● TASK INSTRUCTIONS
Determine how many lines in the entries below include "field". The reply should be that number and nothing else.
======== DATA SHOWN ========
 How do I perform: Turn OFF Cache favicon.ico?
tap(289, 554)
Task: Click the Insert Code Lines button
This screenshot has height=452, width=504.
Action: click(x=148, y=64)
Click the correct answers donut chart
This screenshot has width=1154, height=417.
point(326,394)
========
======== DATA SHOWN ========
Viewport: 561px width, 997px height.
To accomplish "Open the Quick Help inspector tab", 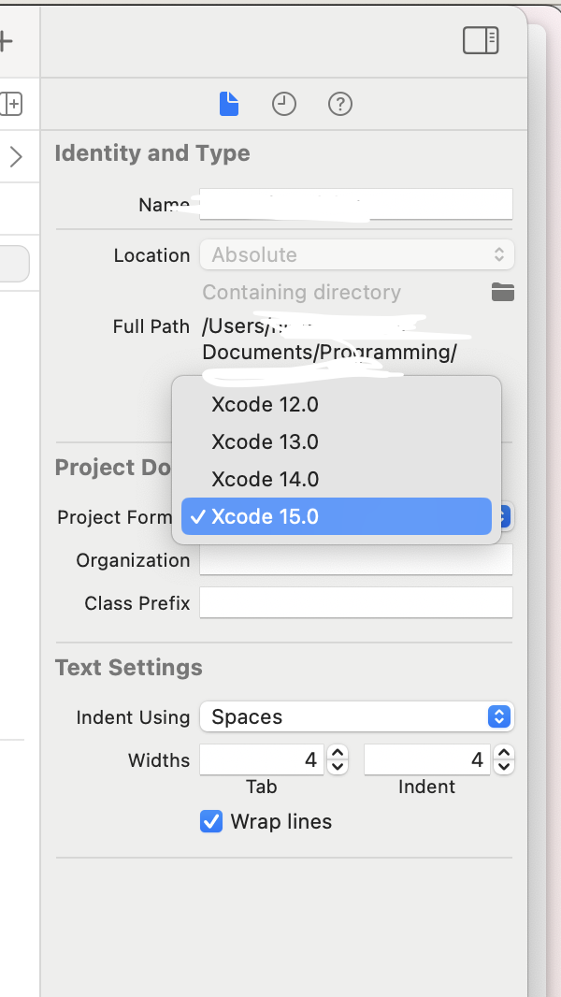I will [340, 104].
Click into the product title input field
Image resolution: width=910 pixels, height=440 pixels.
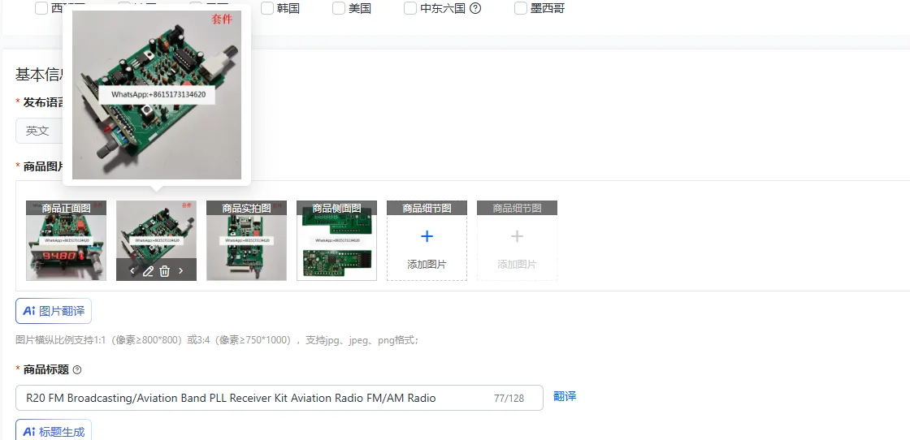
========
======== DATA SHOWN ========
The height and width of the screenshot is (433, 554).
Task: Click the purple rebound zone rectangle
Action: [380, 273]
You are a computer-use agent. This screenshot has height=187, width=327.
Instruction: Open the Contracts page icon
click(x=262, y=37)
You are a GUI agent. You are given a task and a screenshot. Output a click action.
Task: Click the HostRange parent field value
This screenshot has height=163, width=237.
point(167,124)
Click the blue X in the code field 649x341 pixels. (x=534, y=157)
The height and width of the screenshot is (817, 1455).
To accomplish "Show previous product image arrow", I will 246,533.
========
● ANSWER TO THIS TASK
3